# Aim of the task
Your task is to retype every entry exactly, omitting nothing.

== Extracted records ==

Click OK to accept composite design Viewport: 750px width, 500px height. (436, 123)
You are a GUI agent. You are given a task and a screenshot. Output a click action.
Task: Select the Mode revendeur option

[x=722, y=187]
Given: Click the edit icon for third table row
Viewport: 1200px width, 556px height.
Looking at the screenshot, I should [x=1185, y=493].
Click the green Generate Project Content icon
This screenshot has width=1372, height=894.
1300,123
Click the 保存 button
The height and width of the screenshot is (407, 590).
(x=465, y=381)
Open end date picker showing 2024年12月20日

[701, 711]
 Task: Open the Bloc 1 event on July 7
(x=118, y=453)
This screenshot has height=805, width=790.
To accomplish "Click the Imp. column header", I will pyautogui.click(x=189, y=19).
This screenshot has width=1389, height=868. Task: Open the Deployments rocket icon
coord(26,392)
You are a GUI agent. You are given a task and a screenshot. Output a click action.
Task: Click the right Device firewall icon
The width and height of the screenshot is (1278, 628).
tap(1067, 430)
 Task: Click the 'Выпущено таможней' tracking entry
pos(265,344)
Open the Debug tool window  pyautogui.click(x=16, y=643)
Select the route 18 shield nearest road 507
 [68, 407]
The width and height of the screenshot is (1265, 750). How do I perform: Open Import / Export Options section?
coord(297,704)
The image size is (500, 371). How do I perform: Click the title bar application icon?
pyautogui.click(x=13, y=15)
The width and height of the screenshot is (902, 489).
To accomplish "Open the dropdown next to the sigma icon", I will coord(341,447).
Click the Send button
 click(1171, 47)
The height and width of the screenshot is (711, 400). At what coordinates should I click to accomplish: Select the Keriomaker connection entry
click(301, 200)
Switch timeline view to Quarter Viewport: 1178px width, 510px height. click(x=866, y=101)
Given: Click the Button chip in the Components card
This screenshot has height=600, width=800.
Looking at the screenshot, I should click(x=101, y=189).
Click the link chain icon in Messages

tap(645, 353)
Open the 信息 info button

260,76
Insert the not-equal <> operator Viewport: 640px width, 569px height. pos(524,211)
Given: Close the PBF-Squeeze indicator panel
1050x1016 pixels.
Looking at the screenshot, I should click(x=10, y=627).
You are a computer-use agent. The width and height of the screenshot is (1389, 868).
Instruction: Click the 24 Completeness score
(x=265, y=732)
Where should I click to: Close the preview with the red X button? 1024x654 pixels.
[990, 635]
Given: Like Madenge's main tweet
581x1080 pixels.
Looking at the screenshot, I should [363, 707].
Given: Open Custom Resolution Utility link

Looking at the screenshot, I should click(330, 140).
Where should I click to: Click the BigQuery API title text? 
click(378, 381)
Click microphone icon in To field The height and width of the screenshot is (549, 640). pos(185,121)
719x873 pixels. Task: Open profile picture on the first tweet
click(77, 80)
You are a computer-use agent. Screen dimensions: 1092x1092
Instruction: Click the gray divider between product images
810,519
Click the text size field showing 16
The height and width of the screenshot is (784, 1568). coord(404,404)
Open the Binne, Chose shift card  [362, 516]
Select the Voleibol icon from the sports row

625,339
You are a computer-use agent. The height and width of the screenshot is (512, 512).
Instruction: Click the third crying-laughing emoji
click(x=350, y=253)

===

# Solution to the exercise
Click OK to accept composite design Viewport: 750px width, 500px height. (436, 123)
You are a GUI agent. You are given a task and a screenshot. Output a click action.
Task: Select the Mode revendeur option

[x=722, y=187]
Given: Click the edit icon for third table row
Viewport: 1200px width, 556px height.
Looking at the screenshot, I should [x=1185, y=493].
Click the green Generate Project Content icon
This screenshot has width=1372, height=894.
1300,123
Click the 保存 button
The height and width of the screenshot is (407, 590).
(x=465, y=381)
Open end date picker showing 2024年12月20日

[701, 711]
 Task: Open the Bloc 1 event on July 7
(x=118, y=453)
This screenshot has height=805, width=790.
To accomplish "Click the Imp. column header", I will pyautogui.click(x=189, y=19).
This screenshot has width=1389, height=868. Task: Open the Deployments rocket icon
coord(26,392)
You are a GUI agent. You are given a task and a screenshot. Output a click action.
Task: Click the right Device firewall icon
The width and height of the screenshot is (1278, 628).
tap(1067, 430)
 Task: Click the 'Выпущено таможней' tracking entry
pos(265,344)
Open the Debug tool window  pyautogui.click(x=16, y=643)
Select the route 18 shield nearest road 507
 [68, 407]
The width and height of the screenshot is (1265, 750). How do I perform: Open Import / Export Options section?
coord(297,704)
The image size is (500, 371). How do I perform: Click the title bar application icon?
pyautogui.click(x=13, y=15)
The width and height of the screenshot is (902, 489).
To accomplish "Open the dropdown next to the sigma icon", I will coord(341,447).
Click the Send button
 click(1171, 47)
The height and width of the screenshot is (711, 400). At what coordinates should I click to accomplish: Select the Keriomaker connection entry
click(301, 200)
Switch timeline view to Quarter Viewport: 1178px width, 510px height. click(x=866, y=101)
Given: Click the Button chip in the Components card
This screenshot has height=600, width=800.
Looking at the screenshot, I should click(x=101, y=189).
Click the link chain icon in Messages

tap(645, 353)
Open the 信息 info button

260,76
Insert the not-equal <> operator Viewport: 640px width, 569px height. pos(524,211)
Given: Close the PBF-Squeeze indicator panel
1050x1016 pixels.
Looking at the screenshot, I should click(x=10, y=627).
You are a computer-use agent. The width and height of the screenshot is (1389, 868).
Instruction: Click the 24 Completeness score
(x=265, y=732)
Where should I click to: Close the preview with the red X button? 1024x654 pixels.
[990, 635]
Given: Like Madenge's main tweet
581x1080 pixels.
Looking at the screenshot, I should [363, 707].
Given: Open Custom Resolution Utility link

Looking at the screenshot, I should click(330, 140).
Where should I click to: Click the BigQuery API title text? 
click(378, 381)
Click microphone icon in To field The height and width of the screenshot is (549, 640). pos(185,121)
719x873 pixels. Task: Open profile picture on the first tweet
click(77, 80)
You are a computer-use agent. Screen dimensions: 1092x1092
Instruction: Click the gray divider between product images
810,519
Click the text size field showing 16
The height and width of the screenshot is (784, 1568). coord(404,404)
Open the Binne, Chose shift card  [362, 516]
Select the Voleibol icon from the sports row

625,339
You are a computer-use agent. The height and width of the screenshot is (512, 512).
Instruction: Click the third crying-laughing emoji
click(x=350, y=253)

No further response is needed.